GIVEN TEXT -
--- START ---

Managing a daycare center is a huge job and requires a person who loves children, understands people and experienced in handling the business side of child care. The manager is responsible for assuring that each child is receiving the best care possible.
Many parents like sending their children to daycare centers because they offer a formal, nurturing and structured environment. Daycare centers are inspected for licensing purposes and a daycare manager oversees the entire operation. This person is typically responsible for the hiring, training and management of the staff, as well as establishing the center’s daily routine to ensure a safe, developmentally appropriate environment for children.
One of the main objectives for a child care manager is planning the implementation of activities to meet the physical, emotional, intellectual and social needs of the children in the program. Child care managers also meet with prospective students and their families to review the program’s suitability for the new attendee.
A child care manager has numerous administrative responsibilities, such as keeping a detailed record of payments and issuing receipts. The manager must makes purchases for books, craft supplies, furniture, snack and lunch items. They must keep track of allergies in the daycare center and all other medical information. This includes emergency contact numbers for every child in their care. The child care manager is required to keep in close communication with the individual responsible for placing the child in the center.
Some daycare centers may be part of a franchise or they may be independently owned and some may even receive government funding. Regardless of the ownership or funding, the daycare manager carries a heavy load of responsibility.
Daycare centers may include a nice mix of instructional projects to teach children different skills, such as singing, dancing, and storytelling. There is a good mix of left-right-brain activities such as using simple objects like building blocks for developing creativity or encouraging motor skills like climbing, running or riding wheeled toys. Art, music, and quiet reading time are encouraged for toddlers and older kids. The child care manager is in charge of having a well-thought-out daily routine and it is changed regularly so that the children can learn new skills and not get bored.

--- END ---

Entries drawn from a collection
--- START ---

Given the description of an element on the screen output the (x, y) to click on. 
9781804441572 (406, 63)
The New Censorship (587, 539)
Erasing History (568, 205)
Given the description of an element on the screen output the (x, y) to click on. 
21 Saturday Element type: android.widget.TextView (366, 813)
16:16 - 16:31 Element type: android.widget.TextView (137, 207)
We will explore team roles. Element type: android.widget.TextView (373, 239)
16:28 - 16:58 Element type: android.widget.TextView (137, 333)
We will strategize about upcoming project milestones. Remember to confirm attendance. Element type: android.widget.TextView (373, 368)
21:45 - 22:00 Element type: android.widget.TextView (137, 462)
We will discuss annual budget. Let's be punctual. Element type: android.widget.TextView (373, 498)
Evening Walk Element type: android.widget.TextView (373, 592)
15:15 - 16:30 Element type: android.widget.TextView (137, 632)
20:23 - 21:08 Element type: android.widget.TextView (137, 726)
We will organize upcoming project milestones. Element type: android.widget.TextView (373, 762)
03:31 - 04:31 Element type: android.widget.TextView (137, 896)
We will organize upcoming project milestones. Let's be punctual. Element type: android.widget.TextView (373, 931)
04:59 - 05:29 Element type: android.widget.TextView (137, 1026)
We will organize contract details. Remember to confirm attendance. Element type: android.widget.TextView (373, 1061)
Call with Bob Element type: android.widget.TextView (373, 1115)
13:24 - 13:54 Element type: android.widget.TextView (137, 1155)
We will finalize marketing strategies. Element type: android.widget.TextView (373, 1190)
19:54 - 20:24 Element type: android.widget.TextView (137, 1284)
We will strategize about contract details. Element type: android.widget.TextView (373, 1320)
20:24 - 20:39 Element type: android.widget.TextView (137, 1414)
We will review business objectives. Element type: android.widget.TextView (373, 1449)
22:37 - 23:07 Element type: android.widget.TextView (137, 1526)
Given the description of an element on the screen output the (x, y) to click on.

--- END ---

Rewrite the passage on daycare managers from "One of the main" to "the new attendee.", replacing "objectives" with "goals".

One of the main goals for a child care manager is planning the implementation of activities to meet the physical, emotional, intellectual and social needs of the children in the program. Child care managers also meet with prospective students and their families to review the program’s suitability for the new attendee.